[Item coordinate data]
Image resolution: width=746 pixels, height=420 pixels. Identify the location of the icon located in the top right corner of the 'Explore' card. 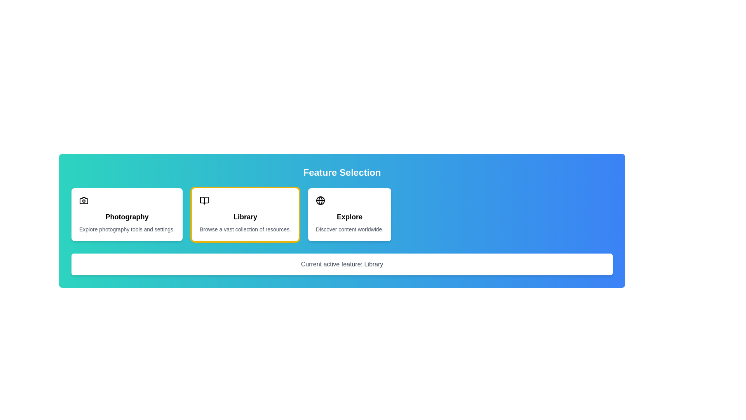
(321, 200).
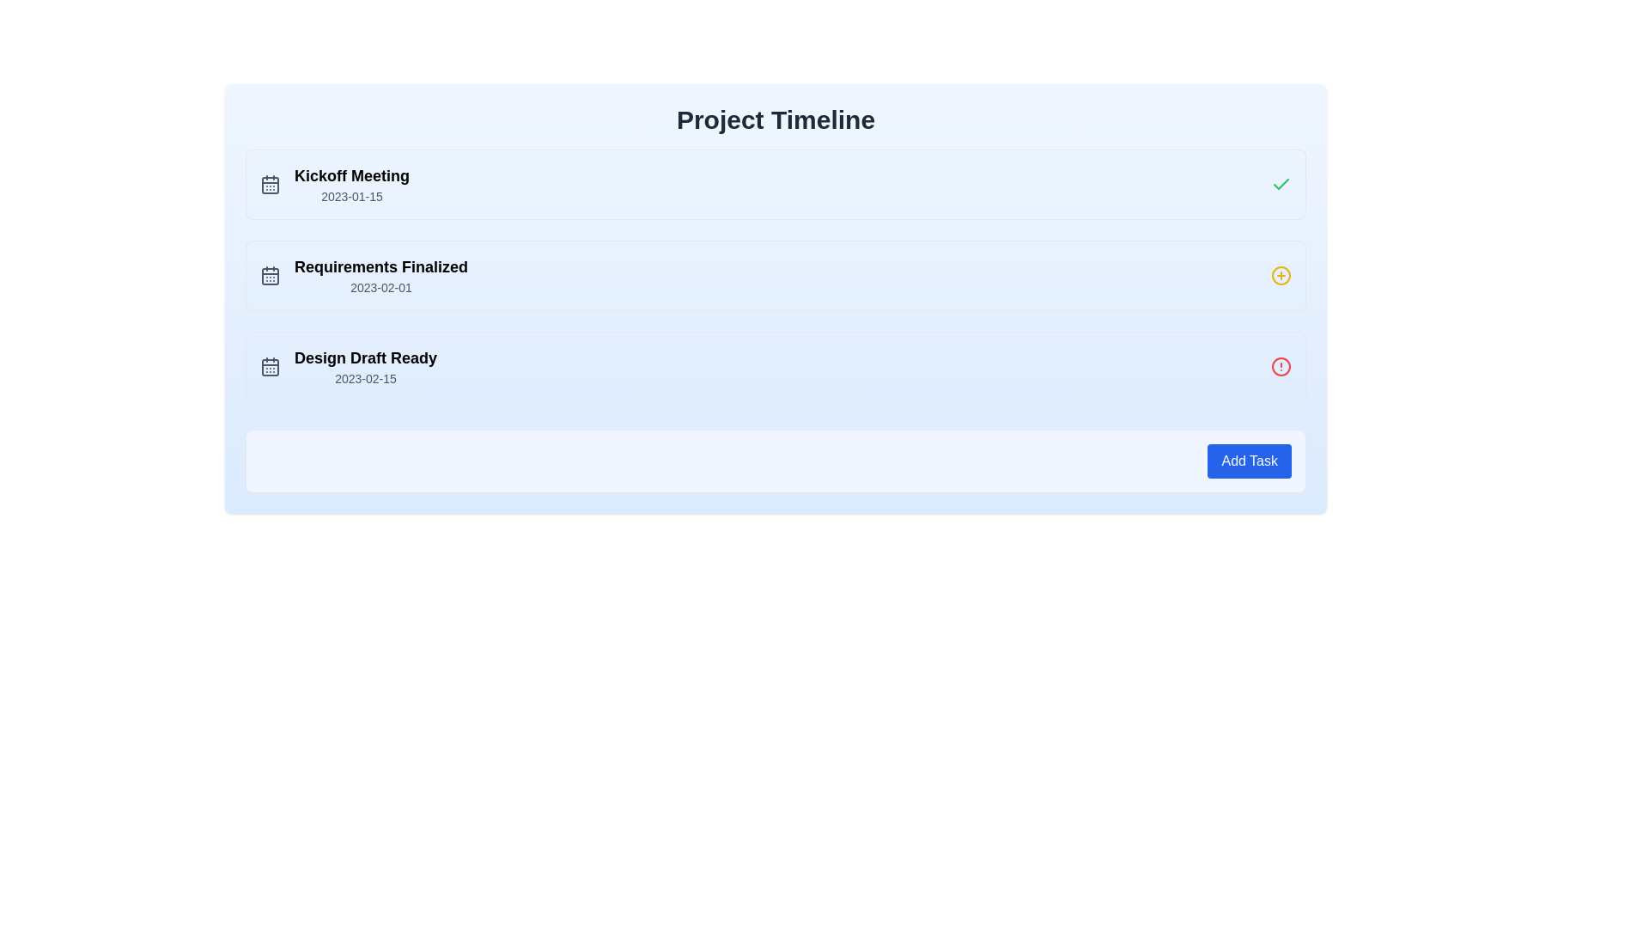  I want to click on the third item in the project timeline list that displays a milestone or task title and date, so click(348, 366).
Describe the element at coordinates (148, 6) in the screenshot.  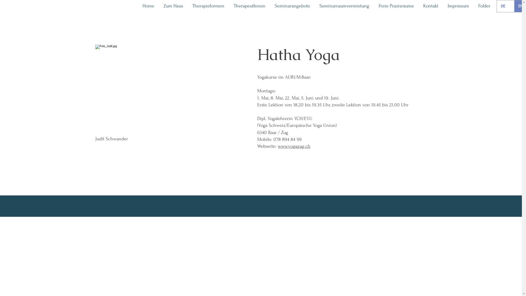
I see `'Home'` at that location.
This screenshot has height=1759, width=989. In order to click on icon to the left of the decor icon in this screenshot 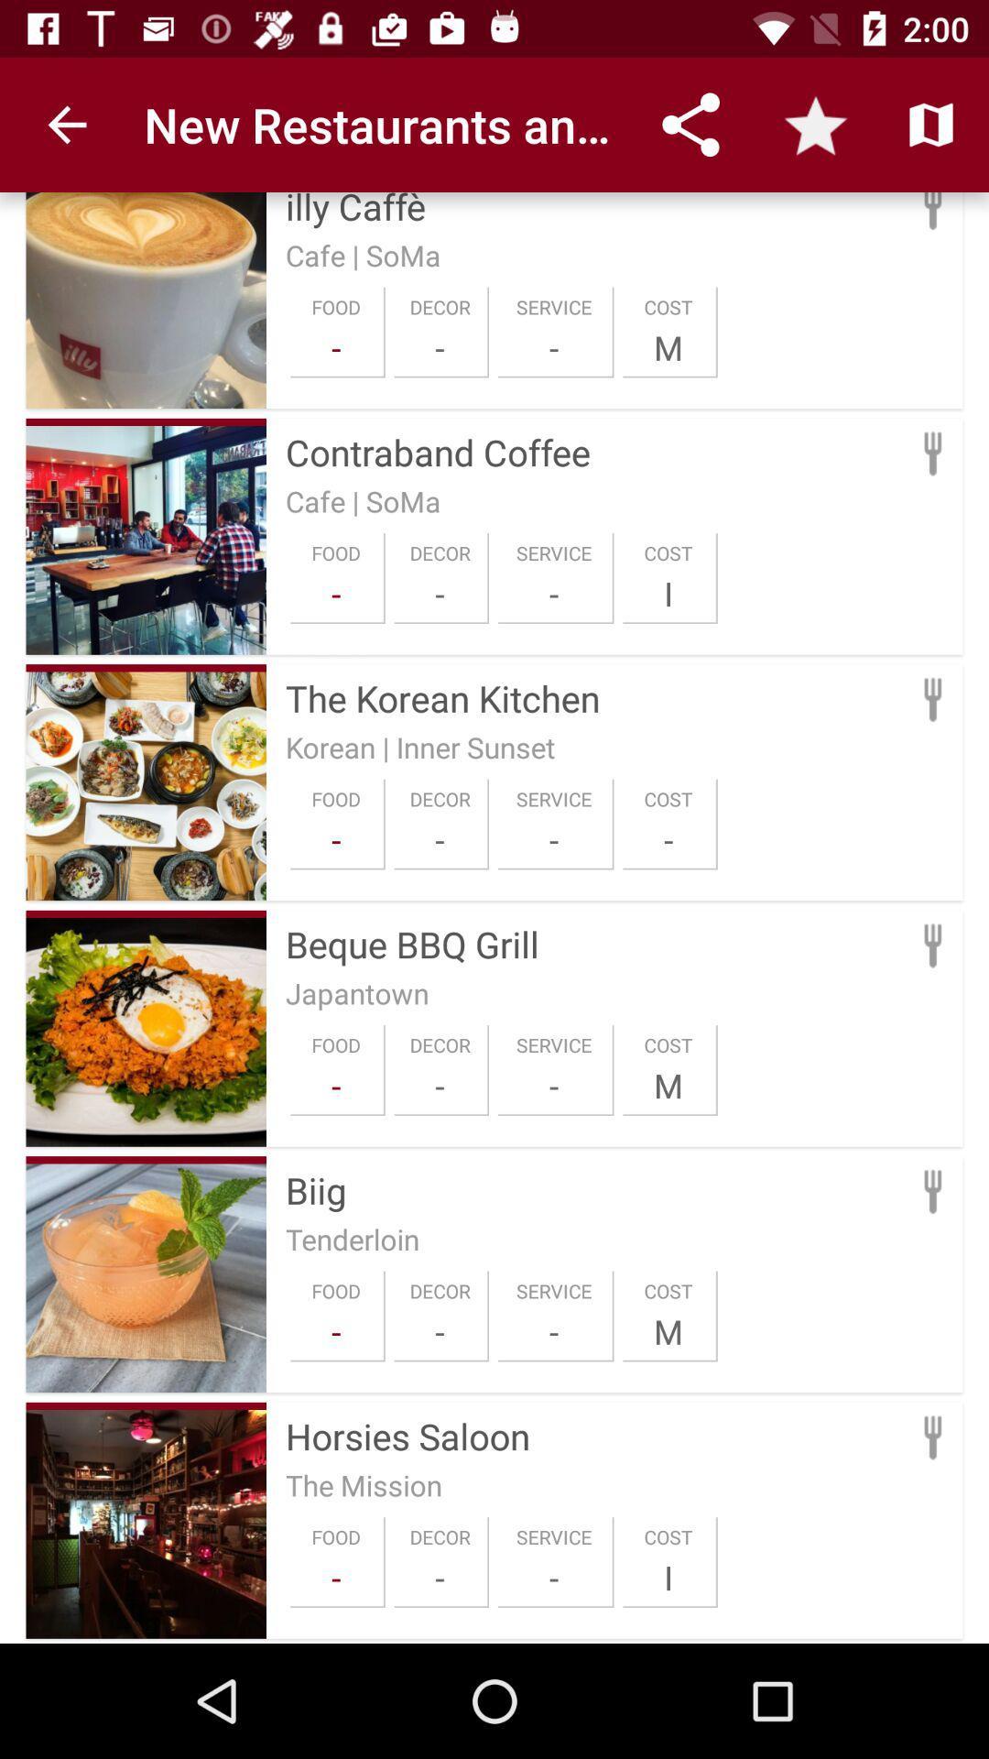, I will do `click(336, 838)`.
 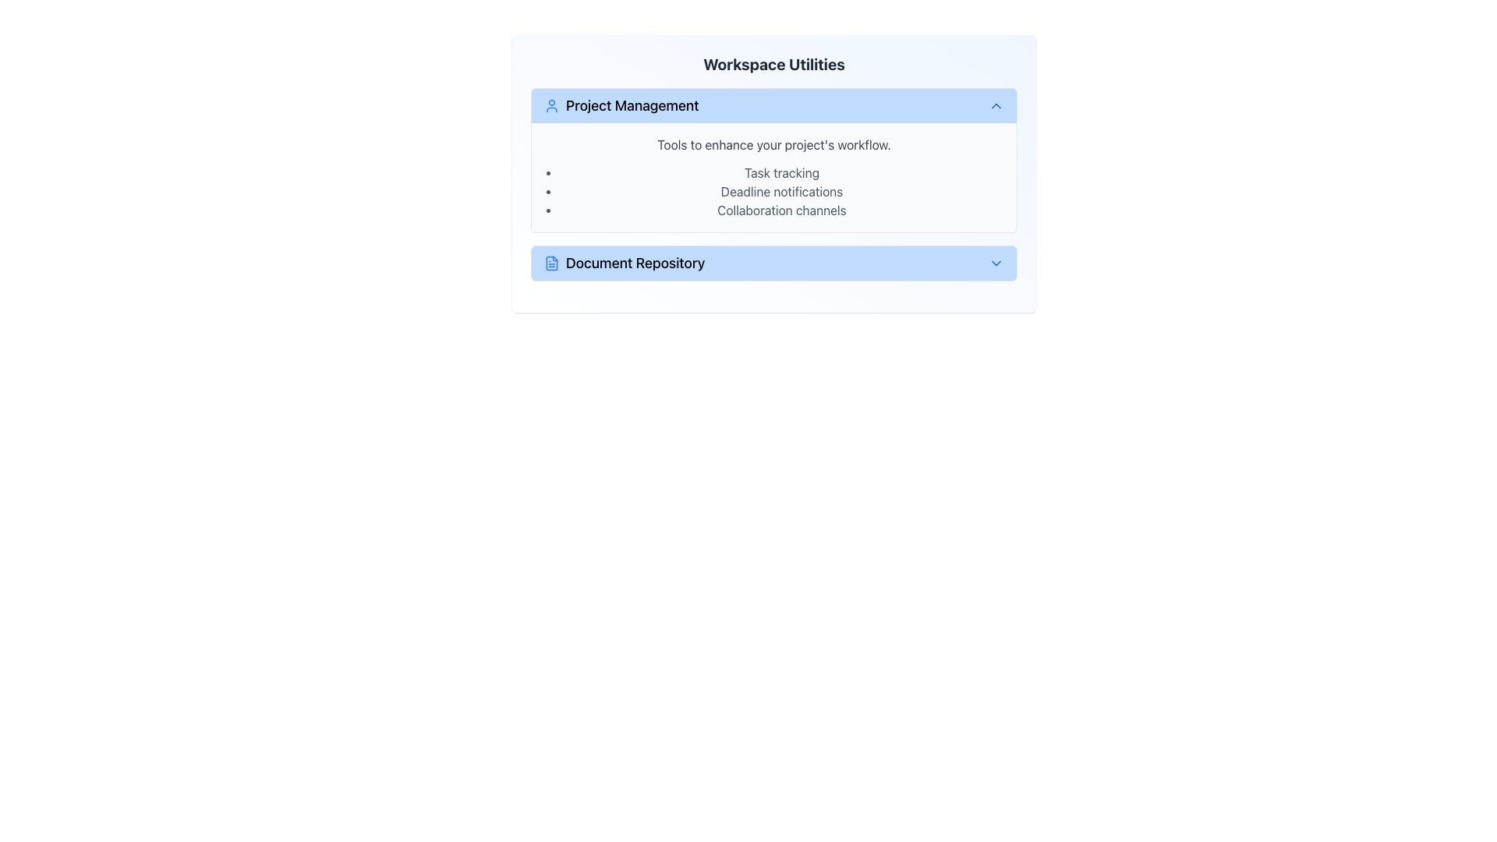 I want to click on the user-related features icon located to the immediate left of the 'Project Management' text, so click(x=552, y=105).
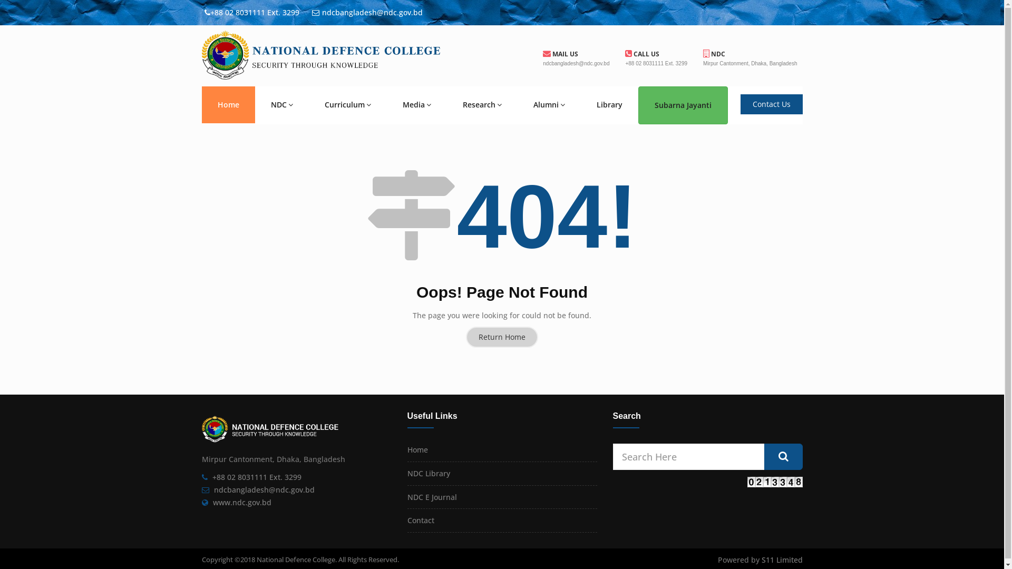 This screenshot has height=569, width=1012. I want to click on 'Contact Us', so click(771, 104).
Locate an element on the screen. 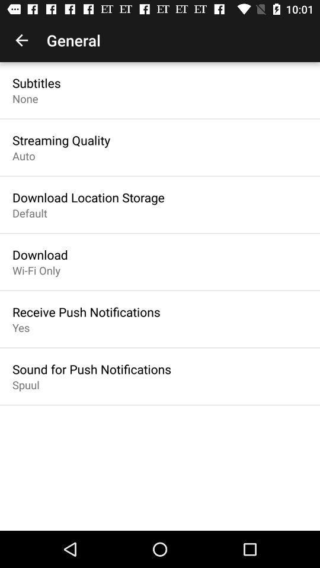  the download location storage is located at coordinates (88, 197).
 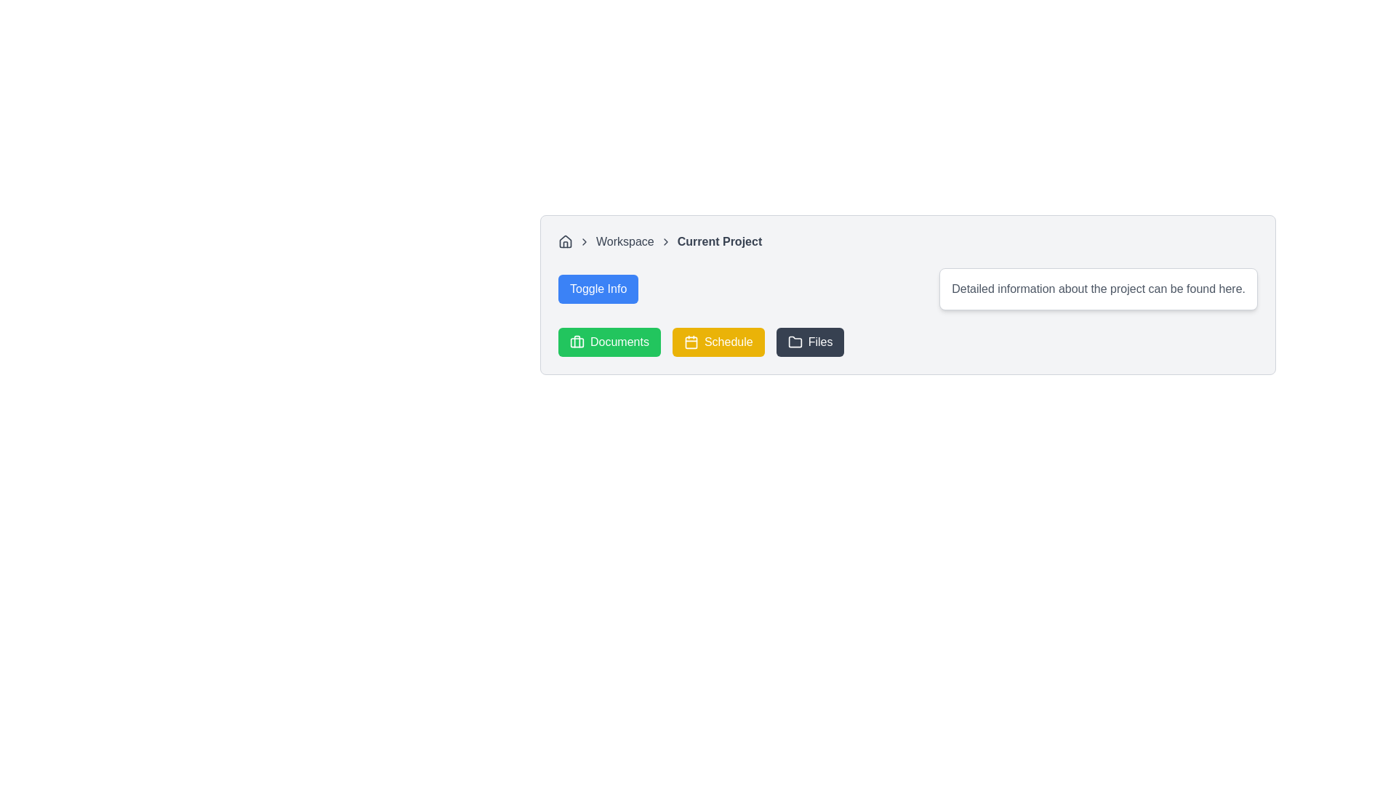 What do you see at coordinates (809, 342) in the screenshot?
I see `the 'Files' button, which is a rectangular button with a dark gray background, a white folder icon on the left, and the text 'Files' in white on the right, positioned as the third item in a horizontal sequence of buttons` at bounding box center [809, 342].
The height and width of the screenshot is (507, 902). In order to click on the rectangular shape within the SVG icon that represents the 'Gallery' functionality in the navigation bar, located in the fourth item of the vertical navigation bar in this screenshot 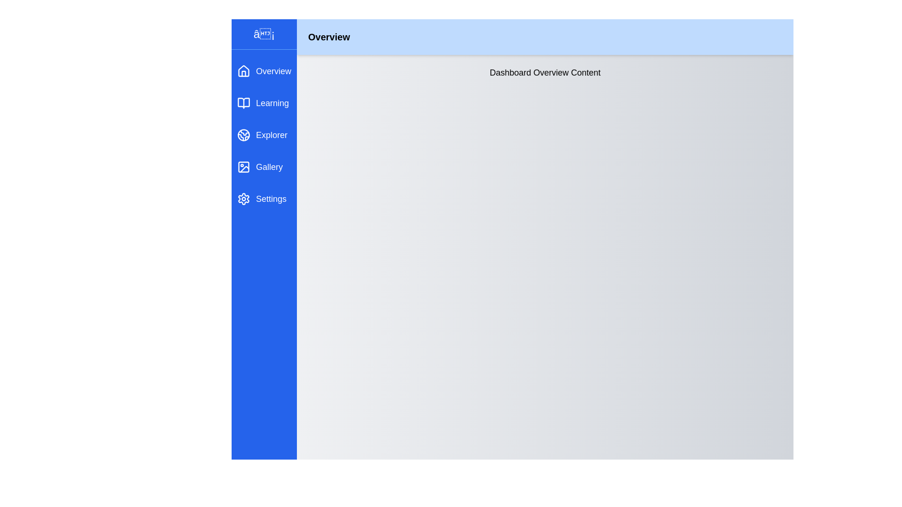, I will do `click(243, 166)`.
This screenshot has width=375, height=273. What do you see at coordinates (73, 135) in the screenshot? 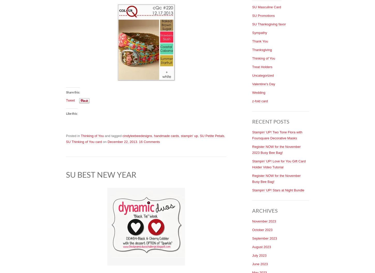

**REQUEST:** Please rewrite the data starting at its first line and ending at the line containing "(321, 200).", putting "upper right corner" in place of "top right corner" and leaving everything else as it is. Omit the pictures from your version.

**TASK SOLUTION:**
Image resolution: width=746 pixels, height=420 pixels. Identify the location of the icon located in the upper right corner of the 'Explore' card. 
(321, 200).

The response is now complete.